→ DATASET ENTRIES
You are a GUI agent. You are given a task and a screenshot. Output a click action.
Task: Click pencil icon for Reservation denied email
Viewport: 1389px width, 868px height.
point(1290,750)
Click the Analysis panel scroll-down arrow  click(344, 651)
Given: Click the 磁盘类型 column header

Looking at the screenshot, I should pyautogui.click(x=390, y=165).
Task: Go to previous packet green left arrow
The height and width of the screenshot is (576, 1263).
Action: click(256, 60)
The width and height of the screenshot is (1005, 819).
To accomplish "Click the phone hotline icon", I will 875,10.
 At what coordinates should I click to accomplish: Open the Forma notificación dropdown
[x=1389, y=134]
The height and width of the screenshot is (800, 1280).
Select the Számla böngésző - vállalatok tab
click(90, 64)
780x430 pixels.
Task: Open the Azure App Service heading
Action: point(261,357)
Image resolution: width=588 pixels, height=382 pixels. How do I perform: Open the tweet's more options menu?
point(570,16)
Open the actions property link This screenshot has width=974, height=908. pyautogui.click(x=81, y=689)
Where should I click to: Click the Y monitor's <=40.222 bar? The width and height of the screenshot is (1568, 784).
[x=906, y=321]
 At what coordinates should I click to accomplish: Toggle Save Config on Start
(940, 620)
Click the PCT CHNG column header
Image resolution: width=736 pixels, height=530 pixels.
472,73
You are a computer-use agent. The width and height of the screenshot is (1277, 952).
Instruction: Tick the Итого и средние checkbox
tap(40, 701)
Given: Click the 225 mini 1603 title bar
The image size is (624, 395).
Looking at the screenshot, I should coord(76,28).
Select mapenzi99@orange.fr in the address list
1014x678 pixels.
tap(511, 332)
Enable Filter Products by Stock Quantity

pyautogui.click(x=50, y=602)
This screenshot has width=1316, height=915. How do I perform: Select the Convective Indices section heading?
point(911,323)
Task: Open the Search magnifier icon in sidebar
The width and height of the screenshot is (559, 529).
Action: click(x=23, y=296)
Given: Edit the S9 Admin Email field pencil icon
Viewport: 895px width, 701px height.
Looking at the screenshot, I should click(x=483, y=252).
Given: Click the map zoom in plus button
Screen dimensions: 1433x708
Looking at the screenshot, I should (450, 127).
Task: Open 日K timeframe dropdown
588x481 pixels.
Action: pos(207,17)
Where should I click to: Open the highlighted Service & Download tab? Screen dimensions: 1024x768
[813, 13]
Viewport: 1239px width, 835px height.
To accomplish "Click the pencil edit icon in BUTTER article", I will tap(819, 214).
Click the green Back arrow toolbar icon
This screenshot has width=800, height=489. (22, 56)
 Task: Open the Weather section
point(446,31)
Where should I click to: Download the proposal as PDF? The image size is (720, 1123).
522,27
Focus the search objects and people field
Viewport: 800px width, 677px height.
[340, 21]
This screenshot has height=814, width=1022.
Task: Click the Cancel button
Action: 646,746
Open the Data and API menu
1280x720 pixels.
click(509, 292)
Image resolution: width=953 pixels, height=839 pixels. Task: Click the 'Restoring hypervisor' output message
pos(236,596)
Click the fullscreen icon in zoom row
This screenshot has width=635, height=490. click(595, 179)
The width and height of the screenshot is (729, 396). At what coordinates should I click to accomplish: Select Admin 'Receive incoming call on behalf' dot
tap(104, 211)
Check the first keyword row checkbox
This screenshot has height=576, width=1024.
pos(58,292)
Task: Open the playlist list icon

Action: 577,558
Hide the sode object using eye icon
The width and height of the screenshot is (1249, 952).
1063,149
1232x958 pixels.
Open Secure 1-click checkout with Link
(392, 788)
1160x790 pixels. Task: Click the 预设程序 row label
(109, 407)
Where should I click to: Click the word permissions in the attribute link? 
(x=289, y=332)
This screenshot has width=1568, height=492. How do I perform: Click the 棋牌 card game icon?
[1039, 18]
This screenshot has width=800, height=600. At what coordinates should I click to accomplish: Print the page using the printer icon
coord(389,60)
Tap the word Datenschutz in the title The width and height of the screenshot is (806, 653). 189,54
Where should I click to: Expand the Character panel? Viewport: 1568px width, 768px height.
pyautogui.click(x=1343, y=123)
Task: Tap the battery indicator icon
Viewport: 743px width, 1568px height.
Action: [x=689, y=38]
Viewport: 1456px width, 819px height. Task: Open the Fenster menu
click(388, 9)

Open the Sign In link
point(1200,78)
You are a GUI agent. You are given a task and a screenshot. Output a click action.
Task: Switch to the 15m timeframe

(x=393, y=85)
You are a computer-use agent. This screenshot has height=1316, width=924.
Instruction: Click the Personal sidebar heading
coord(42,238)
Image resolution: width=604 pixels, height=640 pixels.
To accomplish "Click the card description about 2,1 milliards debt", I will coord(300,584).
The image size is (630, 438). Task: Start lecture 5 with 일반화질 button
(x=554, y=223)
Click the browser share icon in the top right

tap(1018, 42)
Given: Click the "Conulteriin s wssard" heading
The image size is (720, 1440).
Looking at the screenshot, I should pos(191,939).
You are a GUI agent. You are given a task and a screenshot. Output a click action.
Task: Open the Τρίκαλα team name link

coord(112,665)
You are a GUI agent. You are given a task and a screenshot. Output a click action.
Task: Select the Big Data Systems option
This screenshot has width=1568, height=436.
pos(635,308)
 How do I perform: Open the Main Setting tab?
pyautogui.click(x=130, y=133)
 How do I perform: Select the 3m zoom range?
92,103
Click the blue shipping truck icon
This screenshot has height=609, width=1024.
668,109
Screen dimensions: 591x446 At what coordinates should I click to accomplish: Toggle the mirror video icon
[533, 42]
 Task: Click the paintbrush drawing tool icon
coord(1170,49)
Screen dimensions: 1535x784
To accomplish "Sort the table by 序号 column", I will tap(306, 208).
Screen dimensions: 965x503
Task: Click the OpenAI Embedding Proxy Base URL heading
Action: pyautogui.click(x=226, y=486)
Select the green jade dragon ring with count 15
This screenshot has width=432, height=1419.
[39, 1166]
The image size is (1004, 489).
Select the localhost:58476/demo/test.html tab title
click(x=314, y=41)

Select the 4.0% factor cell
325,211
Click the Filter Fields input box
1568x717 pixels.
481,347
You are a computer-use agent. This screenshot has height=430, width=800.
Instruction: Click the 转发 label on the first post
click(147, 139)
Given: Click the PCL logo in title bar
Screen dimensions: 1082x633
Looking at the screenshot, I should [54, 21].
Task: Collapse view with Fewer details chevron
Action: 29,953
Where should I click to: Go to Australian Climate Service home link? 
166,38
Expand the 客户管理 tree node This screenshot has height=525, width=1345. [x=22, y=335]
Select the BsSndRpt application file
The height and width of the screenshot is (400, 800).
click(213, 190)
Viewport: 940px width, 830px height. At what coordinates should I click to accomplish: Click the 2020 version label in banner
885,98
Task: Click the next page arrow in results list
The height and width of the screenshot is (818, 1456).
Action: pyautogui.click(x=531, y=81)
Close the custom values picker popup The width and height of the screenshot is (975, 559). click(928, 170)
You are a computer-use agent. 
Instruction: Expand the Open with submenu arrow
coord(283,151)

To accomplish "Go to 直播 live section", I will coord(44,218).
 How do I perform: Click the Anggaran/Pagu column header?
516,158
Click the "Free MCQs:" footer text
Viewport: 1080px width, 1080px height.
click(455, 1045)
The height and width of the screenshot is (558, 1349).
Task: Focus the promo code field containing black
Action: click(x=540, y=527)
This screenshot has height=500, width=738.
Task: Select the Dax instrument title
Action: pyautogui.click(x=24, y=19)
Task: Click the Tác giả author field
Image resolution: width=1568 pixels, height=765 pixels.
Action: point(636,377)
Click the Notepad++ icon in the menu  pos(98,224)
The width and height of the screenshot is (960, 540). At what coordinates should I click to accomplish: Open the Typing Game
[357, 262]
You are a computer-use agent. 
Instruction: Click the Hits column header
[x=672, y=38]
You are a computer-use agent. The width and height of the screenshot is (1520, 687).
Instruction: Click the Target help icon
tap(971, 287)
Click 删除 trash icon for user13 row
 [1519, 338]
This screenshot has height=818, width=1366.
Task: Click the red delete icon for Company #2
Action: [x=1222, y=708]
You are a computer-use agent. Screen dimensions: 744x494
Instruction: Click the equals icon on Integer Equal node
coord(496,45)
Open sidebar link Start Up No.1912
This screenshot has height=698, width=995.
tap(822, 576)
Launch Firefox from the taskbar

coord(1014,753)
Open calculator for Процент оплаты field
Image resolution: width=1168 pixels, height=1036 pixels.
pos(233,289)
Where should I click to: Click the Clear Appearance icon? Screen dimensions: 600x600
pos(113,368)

→ EXERCISE DIRECTIONS
Only the final stretch of the entries above is needed: print exactly the lines from the line containing "Where should I click to: Click the Clear" through the last one.

→ SOLUTION TO THIS TASK
Where should I click to: Click the Clear Appearance icon? Screen dimensions: 600x600
pos(113,368)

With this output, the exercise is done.